Marcel plofte met een grote glimlach op de bank, waarna ik vroeg:
    ‘Waarom seksen wij niet in mei?’
    ‘Dat zei ik niet.’ Terugkijkend moest ik dat toegeven.
    ‘Waar komt die onverwacht rare uitspraak dan vandaan?’
    ‘Die komt uit het toilet.’
    ‘Wat is dat nou voor raar antwoord. Heb je het opgediept uit de toiletpot? Verklaar je nader.’
    ‘Nou kijk,’ zei mijn man. ‘Ik keek op de kalender…’
    ‘Oh help! We leven al een week in de maand maart en mijn kalender staat nog op februari. Ik moet verjaardagen vergeten zijn.’ Ik schoof onverwacht snel mijn stoel naar achter, sprong op van die stoel, holde naar het toilet en zag wat ik al dacht.

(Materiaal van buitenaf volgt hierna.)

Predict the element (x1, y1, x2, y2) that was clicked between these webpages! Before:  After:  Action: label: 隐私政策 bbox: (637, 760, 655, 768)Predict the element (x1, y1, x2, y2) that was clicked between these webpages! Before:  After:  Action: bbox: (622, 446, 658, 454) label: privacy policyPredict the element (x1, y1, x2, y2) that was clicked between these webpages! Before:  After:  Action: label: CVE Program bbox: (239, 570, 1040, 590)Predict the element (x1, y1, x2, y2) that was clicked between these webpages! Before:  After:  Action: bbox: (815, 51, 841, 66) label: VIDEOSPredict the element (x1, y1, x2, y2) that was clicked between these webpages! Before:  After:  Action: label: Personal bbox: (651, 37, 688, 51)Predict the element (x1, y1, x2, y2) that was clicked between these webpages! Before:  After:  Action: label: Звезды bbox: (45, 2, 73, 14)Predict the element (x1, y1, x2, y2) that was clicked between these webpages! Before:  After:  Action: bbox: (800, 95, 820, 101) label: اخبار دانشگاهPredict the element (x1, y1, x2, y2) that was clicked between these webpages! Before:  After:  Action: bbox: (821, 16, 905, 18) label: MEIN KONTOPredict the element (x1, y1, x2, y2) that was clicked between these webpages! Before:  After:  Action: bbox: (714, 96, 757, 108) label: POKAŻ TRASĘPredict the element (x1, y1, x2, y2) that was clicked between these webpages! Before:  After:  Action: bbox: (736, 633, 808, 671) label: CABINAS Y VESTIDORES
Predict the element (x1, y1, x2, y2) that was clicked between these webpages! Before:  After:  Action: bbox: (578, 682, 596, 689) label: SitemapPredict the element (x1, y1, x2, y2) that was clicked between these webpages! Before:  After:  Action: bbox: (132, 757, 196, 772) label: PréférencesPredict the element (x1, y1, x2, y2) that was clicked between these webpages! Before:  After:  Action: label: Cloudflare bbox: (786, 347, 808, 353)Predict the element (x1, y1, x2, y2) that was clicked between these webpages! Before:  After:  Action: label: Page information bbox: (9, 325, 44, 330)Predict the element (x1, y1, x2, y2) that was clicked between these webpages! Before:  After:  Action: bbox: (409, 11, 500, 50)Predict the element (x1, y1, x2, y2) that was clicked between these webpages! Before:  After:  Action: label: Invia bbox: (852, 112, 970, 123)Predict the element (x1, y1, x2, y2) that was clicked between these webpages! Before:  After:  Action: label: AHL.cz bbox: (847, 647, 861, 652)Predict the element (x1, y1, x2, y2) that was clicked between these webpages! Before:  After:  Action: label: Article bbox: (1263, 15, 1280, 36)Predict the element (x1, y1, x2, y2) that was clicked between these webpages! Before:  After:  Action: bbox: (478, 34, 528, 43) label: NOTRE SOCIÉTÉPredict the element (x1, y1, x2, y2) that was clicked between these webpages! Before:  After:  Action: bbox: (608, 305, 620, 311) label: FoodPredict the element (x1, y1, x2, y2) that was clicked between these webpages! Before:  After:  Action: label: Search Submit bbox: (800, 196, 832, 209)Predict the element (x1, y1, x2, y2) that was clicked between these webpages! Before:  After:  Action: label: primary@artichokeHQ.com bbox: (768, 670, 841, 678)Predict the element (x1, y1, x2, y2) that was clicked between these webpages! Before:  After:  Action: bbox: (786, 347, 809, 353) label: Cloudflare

Ik draaide snel februari weg en zag tot mijn geluk dat ik precies op tijd was om snel een kaart te regelen voor een jarige op dinsdag. ‘Ik ben zo blij met jouw opmerkzaamheid, Marcel. Thanks.’

Nageslacht
    ‘Nou, mam, je hebt je laten afleiden van de vraag: wat dat nou is met seks en mei?’
    ‘Nou kijk, in februari kennen wij blijkbaar geen jarigen. Reken je negen maanden terug, dan kom je uit op mei,' verklaarde Marcel.
    ‘Ach zo. Het maakt voor ons dan sowieso niets uit, al seksen we een heel jaar niet. Mijn vlieg oppers laten al maanden weten dat wij niet meer gaan zorgen voor namen op de verjaardagskalender.’ Marcel en ik kijken prompt naar Celine.
    ‘Wat?’, vroeg ze ongemakkelijk.
    ‘Gelukkig heb jij nageslacht beloofd.’ Celine legde ongekend snel haar handen over haar oren en zong er hard een lied bij. Tot ze zag dat onze monden niet meer bewogen. Ze liet haar handen zakken.
    ‘Ik verheug me op de dag dat jij de statistieken op de kalende omhoog krikt. Niet vergeten: plan mei in als seks-maand.’
    ‘Mama!’

Lentekriebels
    ‘Anders moeten we Postbus 51 even bellen,’ redde Marcel onze dochter. Zijn idee was dat via een commercial van algemeen belang, alsof mijn kalender van algemeen belang is, het seksen in mei bevorderd.
    Ik bedacht vooral dat wij (mensen) duidelijk los zijn van de natuurlijke cyclus. Mei is juist de maand die bekend staat om vogels en hun eieren. Alle nesten liggen vol, waarom niet de nesten van mensen? Wat is er mis met het leven dichtbij of met de natuur? Die vogels zijn zo gek nog niet. Zij hebben heerlijke lentekriebels en geboortegolven op het juiste moment.
    Ik vroeg me ineens af wanneer de week van de lentekriebels is en raadpleegde betweter Google even.
    ‘Oh, van 15 t/m 19 maart is die week. Dat moet uitgesteld worden.’

Verplaatsing
Wie spreken we daarop aan? Wie heeft de macht om zo’n week van de lentekriebels te verplaatsen? Complotdenkers zijn vast goed in het bedenken van een nepverhaal waar mensen in trappen en hup: verplaatst. Of willen we vertrouwen op de regering en hun macht om zo’n belangrijke week zomaar uit te stellen. We kunnen overwegen om een extra stofje in het coronavaccin te doen, waardoor iedereen in mei… Laat maar, slecht idee.
    Het makkelijkst is die week te veranderen in het kwartaal van de lentekriebels.

Kamperen
Tot ik ineens bedacht:
    ‘Marcel, mei is de maand van vrije weekenden en de meivakantie.’
    ‘Ja? Wat hebben die hier mee te maken?’
    ‘Alles! Luister! Ieder jaar gaan duizenden mensen met Hemelvaart en Pinksteren op pad, zeg maar 
massaal naar de camping. En wat doet niemand op de camping?’
    ‘Nou, vertel?’
    ‘Niemand op de camping sekst. Natuurlijk verschijnen er negen maanden later geen baby’s. Het idee; seks op de camping.'
    ‘Ik weet de oplossing.’
    ‘Wat dan?’
    ‘Alle tentkampeerders die nog in de leeftijd zitten van kroost, moeten vakantie vieren in hotels of appartementen. Geen tentdoek die hen weerhoudt om te seksen.’
    ‘Oh, was ik nog maar van die leeftijd.’
    ‘Hoezo?’
    ‘Hallo, wat denk jij?’
    ‘Dat je wilde seksen in mei.’
    ‘Ik? Hè bah. Nee zeg, het idee. Hoe komt je daar nou weer bij? Ik wil mijn meivakantie doorbrengen in overheerlijke luxe.’